[TAREA REQUERIDA] Determine si cada afirmación coincide con el texto sobre las provincias y las diputaciones. Responda sí o no y cite literalmente las palabras del texto que lo deciden. (a) El texto distingue entre la provincia como territorio y la Diputación como institución. (b) Según el texto, solo la Diputación tiene competencias sobre el territorio de la provincia. (c) El texto afirma que el PP favoreció a la Universidad de Alicante.

[TEXTO DE ORIGEN]
----------------

Es inevitable que cada cierto tiempo el debate sobre las provincias y las diputaciones se reabra: está en la naturaleza de las cosas, pues es un terreno propicio para que juegos de poder más o menos soterrados afloren bajo el benigno manto de «lo natural». Nada más fácil que provocar, entonces, un primer equívoco: la confusión entre la provincia, esto es, un territorio definido legalmente, y la Diputación, o sea, la institución que coincide con ese territorio. Esto es una mixtificación ya que sobre el mismo territorio tienen también competencias políticas y administrativas otras instituciones como la Comunidad Autónoma o el Estado central. Cuando un Presidente de la Diputación, por poner un ejemplo simple, se erige en único representante de la provincia suele cometer un abuso. Al menos, en un sistema democrático, debería admitir que el resto de representantes políticos defienden con el mismo ahínco ese territorio y a sus gentes. Otra cosa, discutible, es si se hace con acierto o no. Desconfiemos, por tanto, de los que llevados de su amor lo proclaman tratando de ocultar algunos intereses. No hace tanto, por ejemplo, nadie amaba más nuestra provincia que la CAM, es decir, sus dirigentes. Y ya ve usted. El PP siempre ha amado mucho esta provincia, y no dudó de demostrarlo, hace años, machacando todo lo que pudo, y un poco más, a la Universidad de Alicante. Hay amores que matan.

----------------

[DATOS ALMACENADOS]
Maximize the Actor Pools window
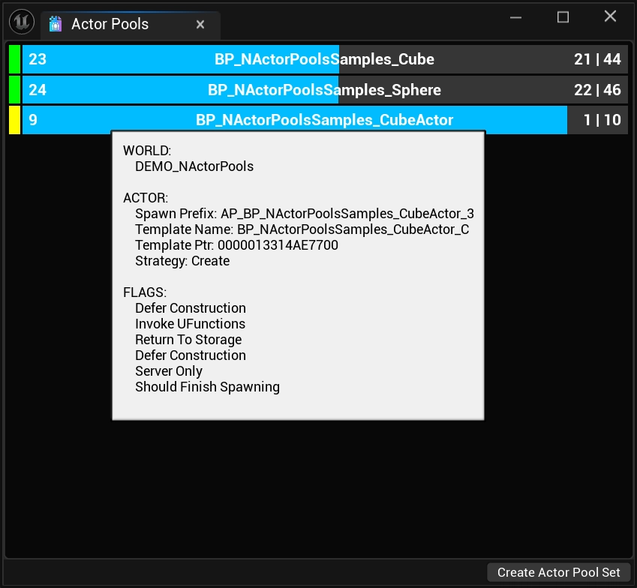The height and width of the screenshot is (588, 637). click(563, 17)
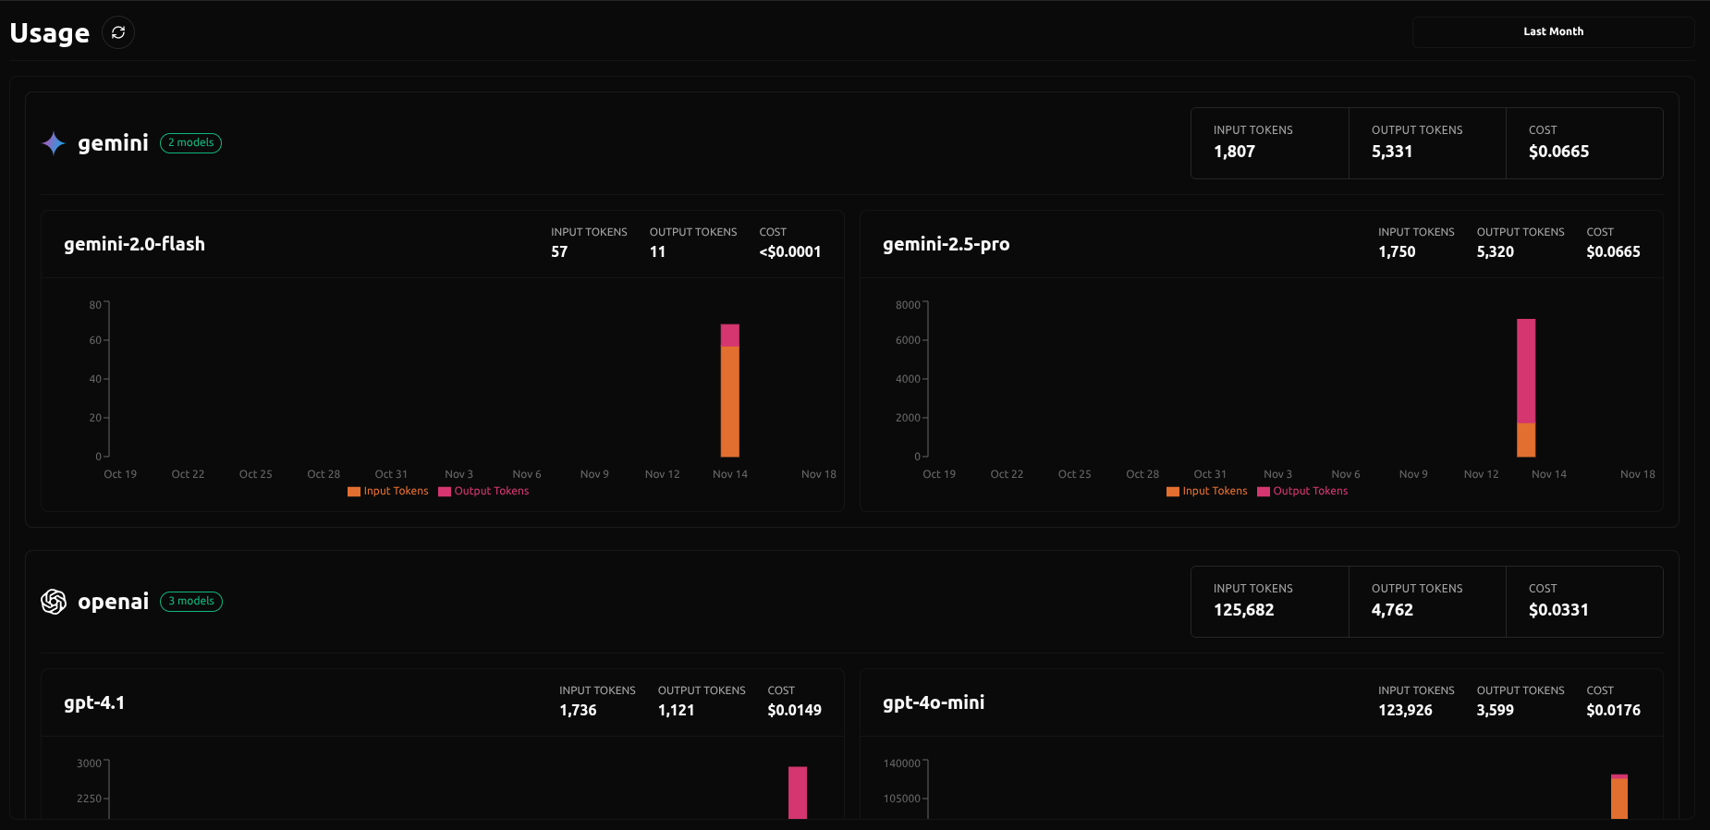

----------------

[RESPUESTA CORRECTA]
(a) Sí: «la confusión entre la provincia, esto es, un territorio definido legalmente, y la Diputación, o sea, la institución que coincide con ese territorio».
(b) No: «sobre el mismo territorio tienen también competencias políticas y administrativas otras instituciones como la Comunidad Autónoma o el Estado central».
(c) No: «machacando todo lo que pudo, y un poco más, a la Universidad de Alicante».